7. The image display device according to claim 1, wherein the cathode is a hot cathode that emits thermoelectrons.

 A cathode for emitting electrons, a perforated force electrode for extracting and accelerating electrons from the cathode, and a pass through which the emitted electrons pass, which is arranged almost parallel to the cathode. A control electrode having a hole and controlling an electron beam passing through the passage hole, a light emitter emitting light by irradiation of the emitted electrons, the control electrode and the light emission An image display device fc provided with a focusing electrode arranged in the vicinity of a body, wherein the focusing electrode is divided and formed. 9. A cathode which emits electrons And a perforated force electrode for extracting and accelerating electrons from the cathode, and an electron passing hole through which the emitted electrons pass, and an electron passing through the electron passing hole. A control electrode for controlling the beam, and irradiation with the emitted electrons. An image display apparatus comprising: a light emitting body that emits light; and a focusing electrode having an electron passage hole through which the emitted electrons pass, which is disposed between the control electrode and the light emitting body. At

The luminous body, the focusing electrode, and the control electrode are formed of curved surfaces having substantially the same curvature, and the perforated cover electrode and the cathode are substantially larger than the curvature. A plurality of arrays are arranged on a curved surface or a flat surface having a large curvature, and electron beam beams on the luminous body are determined based on a difference in distance between the luminous body and the cathode. To compensate for variations in diameter An image display device, wherein a second grid having an electron passage hole is provided between the control electrode and the perforated cover electrode.

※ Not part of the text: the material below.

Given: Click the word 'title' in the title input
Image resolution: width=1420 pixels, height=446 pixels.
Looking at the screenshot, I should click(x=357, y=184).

 10. The second grid is formed of a curved surface or a flat surface having a curvature larger than the curvature of the curved surface of the control electrode.

9. The image display device according to 9.

 11. The image according to claim 9, wherein the second grid is formed of a curved surface having substantially the same curvature as the control electrode.

3

壮 a s a. 0

12. Arrange the perforated cover electrode and the cathode so that the pitch of the perforated cover electrode and the cathode increases from the center to the periphery. The image display device according to claim 9, wherein the image display device is provided.

 13. The distance between a curved surface or a plane on which the perforated cover electrode and the cathode are arranged and the second grid is such that the cathodes are arranged in an array. 10. The image display device according to claim 9, wherein the value of the pitch is 1.0 or more and 6.times. Or less of the arrangement pitch.

 1. The opening ratio of at least one of the second dalid and the perforated cover electrode is in the direction of the pitch of the perforated cover electrode and the negative electrode. 10. The image display according to claim 9, wherein the second grid or the perforated cover electrode is formed so as to be larger at a central portion and smaller at a peripheral portion. apparatus

15. The distance between the perforated cover electrode and the cathode is small at the center in the direction of the pitch where the perforated cover electrode and the cathode are arranged, and large at the periphery. 10. The image display device according to claim 9, wherein the perforated cover electrode and the cathode are provided so as to provide the perforated cover electrode and the cathode.

16. The second grid is used for the perforated cover electrode and the shadow. L Z2) Arrangement of the poles At least three divisions are made along the direction of the pitch, and a large applied voltage is applied to the second grid at the center at the division of the second grid at the center. 10. The image display device according to claim 9, wherein a small applied voltage is supplied to the divided portion of the lid.